Heartbleed has struck back in an OpenSSL vulnerability 16 years in the making, allowing hackers another opportunity to eavesdrop on those using the open-source security layer.
Targeting an encryption protocol usually sent at the end of an SSL "handshake" called the ChangeCipherSpec (CCS), the bug raises the possibility that hackers sitting between the client and server could eavesdrop on the messages sent, in much the same way as in the Heartbleed bug.
Masashi Kikuchi, the Japanese IT researcher of Lepidum who found the bug, said: "The biggest reason why the bug hasn't been found for over 16 years is that code reviews were insufficient, especially from experts who had experience with TLS/SSL implementation."
In an announcement on Thursday the non-profit OpenSSL Foundation confirmed the problem, urging affected companies to apply a newly released patch.

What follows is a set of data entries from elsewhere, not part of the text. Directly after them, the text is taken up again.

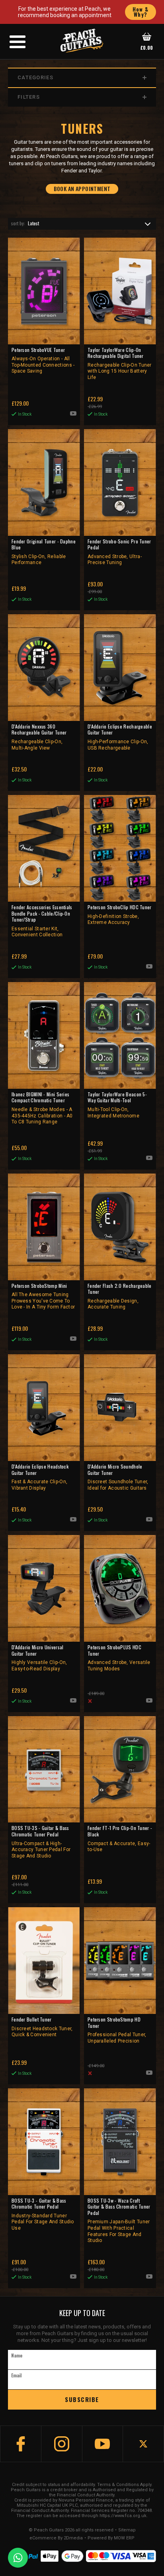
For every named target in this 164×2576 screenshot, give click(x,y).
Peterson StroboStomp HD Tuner (117, 2030)
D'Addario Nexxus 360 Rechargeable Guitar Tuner (39, 737)
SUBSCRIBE (82, 2399)
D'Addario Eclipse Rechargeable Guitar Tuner (120, 737)
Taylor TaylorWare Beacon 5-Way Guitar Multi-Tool (117, 1105)
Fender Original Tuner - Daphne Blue (44, 552)
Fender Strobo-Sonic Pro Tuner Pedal (119, 552)
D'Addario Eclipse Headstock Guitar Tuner (40, 1477)
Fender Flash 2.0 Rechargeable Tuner (120, 1296)
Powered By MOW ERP (111, 2538)
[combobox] (82, 224)
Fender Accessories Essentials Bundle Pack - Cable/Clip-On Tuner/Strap (42, 920)
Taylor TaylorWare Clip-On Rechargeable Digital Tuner (120, 363)
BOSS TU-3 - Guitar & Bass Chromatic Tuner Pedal (43, 2214)
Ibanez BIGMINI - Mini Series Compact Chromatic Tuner (42, 1108)
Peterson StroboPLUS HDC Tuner (119, 1658)
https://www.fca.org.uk (123, 2515)
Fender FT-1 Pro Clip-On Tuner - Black (120, 1838)
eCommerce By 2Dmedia (56, 2538)
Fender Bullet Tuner (42, 2026)
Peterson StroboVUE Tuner (43, 360)
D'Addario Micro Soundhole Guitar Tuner (118, 1477)
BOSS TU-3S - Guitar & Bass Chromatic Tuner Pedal (41, 1841)
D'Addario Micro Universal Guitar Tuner (39, 1658)
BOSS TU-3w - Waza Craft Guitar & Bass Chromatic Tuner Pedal (119, 2220)
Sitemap (127, 2530)
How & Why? (141, 11)
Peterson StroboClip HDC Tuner (120, 914)
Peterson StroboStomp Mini (43, 1296)
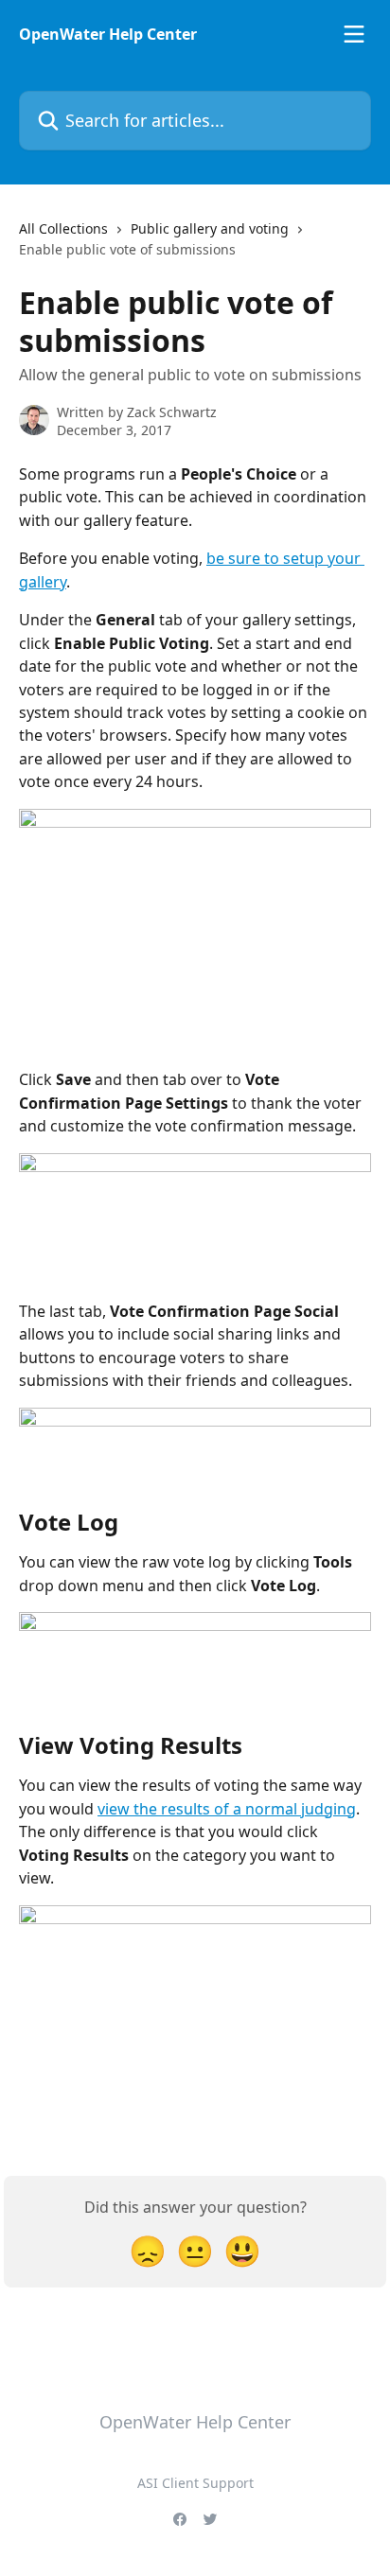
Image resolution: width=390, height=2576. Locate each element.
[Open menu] (354, 34)
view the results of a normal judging (227, 1808)
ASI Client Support (195, 2483)
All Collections (63, 228)
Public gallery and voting (210, 228)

"If the reviewers had enough experiences, they should have verified OpenSSL code in the same way they do their own code," Kikuchi said. "They could have detected the problem."
Given the less memorable moniker of the CCS Injection Vulnerability, the bug is yet another blow for the open-source security layer OpenSSL which was revealed to be vulnerable to eavesdropping in April, prompting the likes of Facebook, Tumblr and Google to patch their systems and advise users to change their passwords.
A similar bug called Cupid and nicknamed the "Son of Heartbleed" also emerged this week, allowing hackers to conduct man-in-the-middle attacks on Android, Linux and corporate wireless network users.
Recently a coalition of technology giants including Microsoft, Amazon and Google announced they would be funding a security audit for Open SSL sought by the Linux Foundation, with $3.6m over the next three years also paying for two developers to work on the technology.